Design, production, and characterization of a single-chain variable fragment (ScFv) derived from the prostate specific membrane antigen (PSMA) monoclonal antibody J591

• We produced a ScFv that binds to the prostate specific membrane antigen.
• The J591-derived ScFv was codon-optimized for expression in Pichia pastoris.
• A large-scale 2 L P. pastoris yielded 330 mg of total protein.
• We report binding of the J591 ScFv to PSMA-expressing prostate cancer cells.

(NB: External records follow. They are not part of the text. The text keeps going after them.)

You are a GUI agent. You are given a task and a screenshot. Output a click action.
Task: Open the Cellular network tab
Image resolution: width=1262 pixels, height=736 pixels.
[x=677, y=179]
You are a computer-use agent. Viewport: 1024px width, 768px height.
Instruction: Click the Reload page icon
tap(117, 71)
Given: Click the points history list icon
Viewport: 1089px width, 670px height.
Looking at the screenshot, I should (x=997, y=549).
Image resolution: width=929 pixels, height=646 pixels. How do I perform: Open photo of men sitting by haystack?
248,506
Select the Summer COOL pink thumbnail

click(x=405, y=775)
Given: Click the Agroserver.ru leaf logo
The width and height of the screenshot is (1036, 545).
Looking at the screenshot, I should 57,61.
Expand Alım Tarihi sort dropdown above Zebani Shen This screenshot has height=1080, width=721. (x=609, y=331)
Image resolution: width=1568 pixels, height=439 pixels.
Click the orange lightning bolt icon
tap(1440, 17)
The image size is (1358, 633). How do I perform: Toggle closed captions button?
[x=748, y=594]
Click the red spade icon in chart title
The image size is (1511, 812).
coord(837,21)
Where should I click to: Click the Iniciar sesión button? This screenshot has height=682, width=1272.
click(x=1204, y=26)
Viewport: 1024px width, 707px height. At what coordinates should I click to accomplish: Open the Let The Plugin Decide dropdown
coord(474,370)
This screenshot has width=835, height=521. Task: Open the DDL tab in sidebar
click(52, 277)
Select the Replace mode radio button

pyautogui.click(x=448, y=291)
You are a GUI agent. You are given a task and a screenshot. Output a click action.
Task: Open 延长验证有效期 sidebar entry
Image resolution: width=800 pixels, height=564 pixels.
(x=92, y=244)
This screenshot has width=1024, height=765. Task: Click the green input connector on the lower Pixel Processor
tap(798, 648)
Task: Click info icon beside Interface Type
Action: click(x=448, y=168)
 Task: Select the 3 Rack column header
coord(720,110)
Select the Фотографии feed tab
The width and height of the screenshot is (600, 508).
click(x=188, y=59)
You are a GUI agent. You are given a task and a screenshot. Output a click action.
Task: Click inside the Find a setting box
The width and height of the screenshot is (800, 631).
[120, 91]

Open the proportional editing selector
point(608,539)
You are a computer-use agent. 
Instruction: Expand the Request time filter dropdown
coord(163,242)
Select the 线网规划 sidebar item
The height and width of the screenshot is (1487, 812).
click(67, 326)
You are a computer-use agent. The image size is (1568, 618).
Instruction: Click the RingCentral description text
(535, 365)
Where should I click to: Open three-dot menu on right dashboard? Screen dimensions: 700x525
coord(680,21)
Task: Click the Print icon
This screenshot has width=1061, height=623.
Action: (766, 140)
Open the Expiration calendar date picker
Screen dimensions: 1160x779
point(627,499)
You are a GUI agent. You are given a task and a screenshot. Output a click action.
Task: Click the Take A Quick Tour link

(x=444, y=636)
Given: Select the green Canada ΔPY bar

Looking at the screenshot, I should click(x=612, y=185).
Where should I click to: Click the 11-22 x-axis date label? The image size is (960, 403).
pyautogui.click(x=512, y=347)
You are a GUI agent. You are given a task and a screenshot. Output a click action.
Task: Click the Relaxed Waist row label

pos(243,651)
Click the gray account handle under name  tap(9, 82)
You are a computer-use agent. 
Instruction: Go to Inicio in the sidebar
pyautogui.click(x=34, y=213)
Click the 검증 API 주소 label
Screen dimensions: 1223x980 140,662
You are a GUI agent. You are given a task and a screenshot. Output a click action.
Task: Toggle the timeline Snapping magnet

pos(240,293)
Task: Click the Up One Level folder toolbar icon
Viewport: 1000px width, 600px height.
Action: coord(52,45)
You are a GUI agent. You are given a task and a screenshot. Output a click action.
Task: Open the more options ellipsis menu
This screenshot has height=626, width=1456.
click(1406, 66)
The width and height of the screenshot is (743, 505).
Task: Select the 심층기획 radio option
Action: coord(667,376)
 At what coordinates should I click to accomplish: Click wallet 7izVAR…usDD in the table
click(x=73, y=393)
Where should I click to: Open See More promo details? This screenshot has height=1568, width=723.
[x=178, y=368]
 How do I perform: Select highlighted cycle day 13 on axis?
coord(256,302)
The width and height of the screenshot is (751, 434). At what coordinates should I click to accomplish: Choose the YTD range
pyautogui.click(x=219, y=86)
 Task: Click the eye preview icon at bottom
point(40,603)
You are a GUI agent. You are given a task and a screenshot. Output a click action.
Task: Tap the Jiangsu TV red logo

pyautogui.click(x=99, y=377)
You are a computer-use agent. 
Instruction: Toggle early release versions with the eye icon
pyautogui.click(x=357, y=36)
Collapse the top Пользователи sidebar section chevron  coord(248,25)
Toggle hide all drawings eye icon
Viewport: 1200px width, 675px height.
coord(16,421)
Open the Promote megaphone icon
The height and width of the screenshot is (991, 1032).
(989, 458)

A single chain variable fragment (J591 ScFv) that recognizes the extracellular glyco-protein prostate specific membrane antigen (PSMA) was designed, constructed, and expressed in Pichia pastoris. Construction of the J591 ScFv was based on the reported complementarity-determining region (CDR) of the PSMA specific J591 monoclonal antibody (mAb). The nucleotide sequence encoding the J591-derived ScFv was codon-optimized for expression in P. pastoris and a 6× his-tag was added to facilitate affinity purification. A down-scale 2 L methanol-induced P. pastoris fermentation yielded 330 mg of total protein following a 96 h induction. Following Immobolized Metal Affinity Chromatography, functionality of the J591 ScFv was confirmed via Western blot, immunoblot, binding studies, and flow cytometry analysis. The J591 ScFv showed binding affinity and specificity to cell extracts containing PSMA and PSMA-expressing prostate cancer cells. Our results demonstrate that functional J591 ScFv can be produced in P. pastoris for use in diagnostic and targeted therapeutic applications.